I do not see why, if constitutional right to trial in accordance with legal procedures is involved, and having taken jurisdiction of the application for prohibition on the ground that constitutional procedures are involved, we may not deny the writ but at the same time make proper declarations that will permit a constitutionally permissible procedure. I conclude, therefore, that while the writ of prohibition should not be issued in this case we should declare that our Rule 5(d), insofar as it purports to grant a right of trial by jury in the municipal court, and Rule 23(a), insofar as it denies the previously statutorily granted right to trial de novo and by jury in the district court upon appeal from the conviction in the municipal court, are null and void. It would further be declared that any purported repeal of statutory provisions applicable to trial of municipal court cases and the appeal thereof is likewise ineffectual, thereby reinstating the statutory procedure as the proper one. I would deny the writ but, having taken jurisdiction of the case for the purpose of considering the propriety thereof, would consider the constitutional questions admittedly raised sua sponte but in an attempt to give full and proper relief to the petitioner, so that full relief can be granted.

. In Hecht v.
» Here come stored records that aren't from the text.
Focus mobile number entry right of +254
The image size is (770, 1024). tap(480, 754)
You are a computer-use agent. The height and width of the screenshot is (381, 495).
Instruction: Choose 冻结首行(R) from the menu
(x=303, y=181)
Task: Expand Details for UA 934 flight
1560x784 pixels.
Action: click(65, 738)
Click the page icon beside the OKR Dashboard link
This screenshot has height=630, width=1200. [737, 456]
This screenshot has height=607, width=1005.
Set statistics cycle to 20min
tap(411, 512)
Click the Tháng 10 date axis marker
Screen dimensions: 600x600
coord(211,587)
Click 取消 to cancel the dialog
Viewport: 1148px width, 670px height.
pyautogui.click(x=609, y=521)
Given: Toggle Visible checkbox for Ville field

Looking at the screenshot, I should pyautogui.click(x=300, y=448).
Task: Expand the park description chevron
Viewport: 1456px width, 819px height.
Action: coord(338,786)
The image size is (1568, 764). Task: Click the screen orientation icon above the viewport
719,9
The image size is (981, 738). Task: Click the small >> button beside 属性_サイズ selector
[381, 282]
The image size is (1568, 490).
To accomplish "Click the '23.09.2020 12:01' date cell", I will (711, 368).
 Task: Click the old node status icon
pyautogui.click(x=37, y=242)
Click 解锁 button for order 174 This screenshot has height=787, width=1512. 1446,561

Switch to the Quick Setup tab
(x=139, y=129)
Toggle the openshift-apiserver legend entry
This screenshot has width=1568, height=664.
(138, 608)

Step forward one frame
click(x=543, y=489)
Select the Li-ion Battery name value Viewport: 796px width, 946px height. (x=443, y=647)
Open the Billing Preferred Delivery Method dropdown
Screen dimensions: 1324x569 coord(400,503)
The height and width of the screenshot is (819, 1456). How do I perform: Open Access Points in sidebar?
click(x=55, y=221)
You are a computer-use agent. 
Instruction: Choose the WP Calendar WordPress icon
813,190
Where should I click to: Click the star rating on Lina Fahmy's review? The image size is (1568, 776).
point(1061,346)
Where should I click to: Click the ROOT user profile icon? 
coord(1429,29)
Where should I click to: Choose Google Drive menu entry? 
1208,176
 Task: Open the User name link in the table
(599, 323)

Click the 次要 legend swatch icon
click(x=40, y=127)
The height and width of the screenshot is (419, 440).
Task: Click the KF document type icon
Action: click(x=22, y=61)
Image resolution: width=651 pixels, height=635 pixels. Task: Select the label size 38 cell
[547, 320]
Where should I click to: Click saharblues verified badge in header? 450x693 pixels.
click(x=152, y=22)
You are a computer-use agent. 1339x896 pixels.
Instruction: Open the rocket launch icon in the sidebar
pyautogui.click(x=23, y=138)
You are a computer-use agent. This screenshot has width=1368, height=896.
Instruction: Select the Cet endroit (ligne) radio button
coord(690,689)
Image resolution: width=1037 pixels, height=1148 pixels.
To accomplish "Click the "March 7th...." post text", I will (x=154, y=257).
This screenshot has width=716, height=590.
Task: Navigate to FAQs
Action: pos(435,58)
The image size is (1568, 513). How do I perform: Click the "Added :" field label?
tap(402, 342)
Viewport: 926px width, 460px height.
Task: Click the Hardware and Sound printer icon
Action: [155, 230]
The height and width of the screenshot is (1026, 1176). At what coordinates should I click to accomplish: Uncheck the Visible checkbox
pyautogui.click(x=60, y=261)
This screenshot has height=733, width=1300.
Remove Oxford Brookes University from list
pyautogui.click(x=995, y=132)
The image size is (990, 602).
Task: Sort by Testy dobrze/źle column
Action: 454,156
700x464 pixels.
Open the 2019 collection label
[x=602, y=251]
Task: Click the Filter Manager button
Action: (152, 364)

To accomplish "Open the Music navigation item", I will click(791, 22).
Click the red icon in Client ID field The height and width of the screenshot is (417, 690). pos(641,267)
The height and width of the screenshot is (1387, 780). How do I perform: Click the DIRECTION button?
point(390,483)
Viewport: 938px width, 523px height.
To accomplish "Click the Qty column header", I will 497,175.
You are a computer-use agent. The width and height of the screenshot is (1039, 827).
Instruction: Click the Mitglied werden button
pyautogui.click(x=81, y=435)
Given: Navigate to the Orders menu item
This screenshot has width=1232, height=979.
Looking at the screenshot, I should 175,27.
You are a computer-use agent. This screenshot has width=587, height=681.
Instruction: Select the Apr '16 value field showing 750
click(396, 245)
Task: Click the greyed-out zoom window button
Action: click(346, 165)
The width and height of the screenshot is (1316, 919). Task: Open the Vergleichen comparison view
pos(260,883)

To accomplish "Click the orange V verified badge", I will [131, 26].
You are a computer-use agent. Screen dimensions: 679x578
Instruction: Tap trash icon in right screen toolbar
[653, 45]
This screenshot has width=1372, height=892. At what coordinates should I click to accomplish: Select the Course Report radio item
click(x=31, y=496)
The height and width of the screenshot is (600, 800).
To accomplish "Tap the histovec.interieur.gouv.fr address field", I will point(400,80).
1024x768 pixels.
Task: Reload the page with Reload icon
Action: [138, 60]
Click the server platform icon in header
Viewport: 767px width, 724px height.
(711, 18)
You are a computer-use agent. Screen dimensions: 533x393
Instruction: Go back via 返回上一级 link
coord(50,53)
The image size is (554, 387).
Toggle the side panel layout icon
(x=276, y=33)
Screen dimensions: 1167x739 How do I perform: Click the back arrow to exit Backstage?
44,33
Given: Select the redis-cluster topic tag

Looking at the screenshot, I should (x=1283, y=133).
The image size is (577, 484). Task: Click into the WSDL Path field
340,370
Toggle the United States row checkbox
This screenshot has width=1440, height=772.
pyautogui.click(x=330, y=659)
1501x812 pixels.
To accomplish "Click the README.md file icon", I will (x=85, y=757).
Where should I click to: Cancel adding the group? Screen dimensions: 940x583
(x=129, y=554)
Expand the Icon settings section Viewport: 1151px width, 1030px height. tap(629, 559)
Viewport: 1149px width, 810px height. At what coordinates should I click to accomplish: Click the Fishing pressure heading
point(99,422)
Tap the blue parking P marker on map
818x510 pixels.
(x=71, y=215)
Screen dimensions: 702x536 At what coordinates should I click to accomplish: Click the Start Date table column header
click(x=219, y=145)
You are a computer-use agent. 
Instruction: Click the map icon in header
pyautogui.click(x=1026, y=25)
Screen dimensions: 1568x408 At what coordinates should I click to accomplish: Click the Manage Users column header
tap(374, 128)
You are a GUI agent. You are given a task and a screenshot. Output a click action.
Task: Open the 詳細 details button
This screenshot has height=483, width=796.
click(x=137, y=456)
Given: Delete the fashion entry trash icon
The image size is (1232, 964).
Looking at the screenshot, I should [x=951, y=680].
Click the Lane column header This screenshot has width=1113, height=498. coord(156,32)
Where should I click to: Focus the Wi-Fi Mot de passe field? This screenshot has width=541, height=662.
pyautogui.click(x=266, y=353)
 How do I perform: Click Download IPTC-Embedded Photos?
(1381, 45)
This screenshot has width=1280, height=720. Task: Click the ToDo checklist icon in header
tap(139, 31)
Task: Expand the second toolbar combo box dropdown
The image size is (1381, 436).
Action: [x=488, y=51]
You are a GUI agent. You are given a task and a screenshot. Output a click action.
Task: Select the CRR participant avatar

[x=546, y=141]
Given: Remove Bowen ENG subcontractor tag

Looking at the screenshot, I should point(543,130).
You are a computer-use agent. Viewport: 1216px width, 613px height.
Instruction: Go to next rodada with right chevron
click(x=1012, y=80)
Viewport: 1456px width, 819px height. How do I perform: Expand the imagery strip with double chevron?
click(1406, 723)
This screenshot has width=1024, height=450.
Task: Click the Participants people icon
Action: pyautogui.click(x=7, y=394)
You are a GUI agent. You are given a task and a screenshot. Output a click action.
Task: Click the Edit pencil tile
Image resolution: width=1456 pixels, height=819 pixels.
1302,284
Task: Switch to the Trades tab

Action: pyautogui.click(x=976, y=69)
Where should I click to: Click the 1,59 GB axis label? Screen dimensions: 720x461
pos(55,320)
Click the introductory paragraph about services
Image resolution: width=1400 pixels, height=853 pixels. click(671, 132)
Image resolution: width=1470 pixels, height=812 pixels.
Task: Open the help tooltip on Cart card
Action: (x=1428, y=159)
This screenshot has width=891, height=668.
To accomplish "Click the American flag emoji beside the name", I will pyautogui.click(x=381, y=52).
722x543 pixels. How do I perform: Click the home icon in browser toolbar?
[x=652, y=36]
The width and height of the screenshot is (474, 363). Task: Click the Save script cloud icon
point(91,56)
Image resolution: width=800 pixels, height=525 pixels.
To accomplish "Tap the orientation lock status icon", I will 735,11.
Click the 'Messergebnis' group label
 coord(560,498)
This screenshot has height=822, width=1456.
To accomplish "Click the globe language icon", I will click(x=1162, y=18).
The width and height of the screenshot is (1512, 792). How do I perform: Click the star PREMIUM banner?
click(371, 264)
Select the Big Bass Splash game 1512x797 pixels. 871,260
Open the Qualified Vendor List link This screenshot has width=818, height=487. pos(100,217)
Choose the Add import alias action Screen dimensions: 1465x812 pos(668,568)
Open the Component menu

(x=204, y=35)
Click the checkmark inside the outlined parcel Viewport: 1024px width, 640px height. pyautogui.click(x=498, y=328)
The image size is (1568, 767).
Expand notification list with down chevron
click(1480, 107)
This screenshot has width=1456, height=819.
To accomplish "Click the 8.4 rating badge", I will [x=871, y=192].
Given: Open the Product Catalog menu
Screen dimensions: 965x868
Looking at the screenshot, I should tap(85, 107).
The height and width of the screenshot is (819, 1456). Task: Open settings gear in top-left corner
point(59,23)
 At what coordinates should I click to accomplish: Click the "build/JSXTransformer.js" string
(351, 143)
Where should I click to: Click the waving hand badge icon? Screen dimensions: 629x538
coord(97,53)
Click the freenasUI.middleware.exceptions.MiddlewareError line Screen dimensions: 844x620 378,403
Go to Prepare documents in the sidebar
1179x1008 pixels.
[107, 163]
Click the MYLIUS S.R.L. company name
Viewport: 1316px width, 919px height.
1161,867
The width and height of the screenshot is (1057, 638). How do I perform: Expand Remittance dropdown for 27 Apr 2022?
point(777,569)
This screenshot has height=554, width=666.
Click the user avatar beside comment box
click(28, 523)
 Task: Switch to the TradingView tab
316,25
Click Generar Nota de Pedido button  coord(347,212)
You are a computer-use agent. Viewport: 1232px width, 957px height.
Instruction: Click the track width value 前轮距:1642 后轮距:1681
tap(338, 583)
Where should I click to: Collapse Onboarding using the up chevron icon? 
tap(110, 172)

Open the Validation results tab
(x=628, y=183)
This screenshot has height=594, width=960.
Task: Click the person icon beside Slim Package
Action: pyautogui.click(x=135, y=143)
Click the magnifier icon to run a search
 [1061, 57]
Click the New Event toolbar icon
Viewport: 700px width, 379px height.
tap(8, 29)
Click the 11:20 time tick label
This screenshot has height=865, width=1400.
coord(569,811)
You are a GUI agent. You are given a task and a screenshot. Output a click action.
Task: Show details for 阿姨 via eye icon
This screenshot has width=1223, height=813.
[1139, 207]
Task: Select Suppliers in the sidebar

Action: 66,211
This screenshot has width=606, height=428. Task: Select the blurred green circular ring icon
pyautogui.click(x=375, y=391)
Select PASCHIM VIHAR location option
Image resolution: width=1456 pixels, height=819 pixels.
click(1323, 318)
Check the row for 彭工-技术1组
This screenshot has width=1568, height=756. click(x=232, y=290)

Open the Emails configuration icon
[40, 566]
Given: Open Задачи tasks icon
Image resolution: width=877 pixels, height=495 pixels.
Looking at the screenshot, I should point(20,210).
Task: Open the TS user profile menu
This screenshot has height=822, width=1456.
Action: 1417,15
Carey, 13 Wyo. 154, 162, 78 P. 705, 707 (1904), this court said that interpretation of a statute which involves absurd consequences should be avoided. In Ramsay Motor Co. v. Wilson, 47 Wyo. 54, 65, 30 P.2d 482, 485 (1934) it is said that the legislature will be assumed to legislate only what is reasonable and just. Can we say that in enacting this rule we were not equally concerned with establishing a reasonable and just procedure?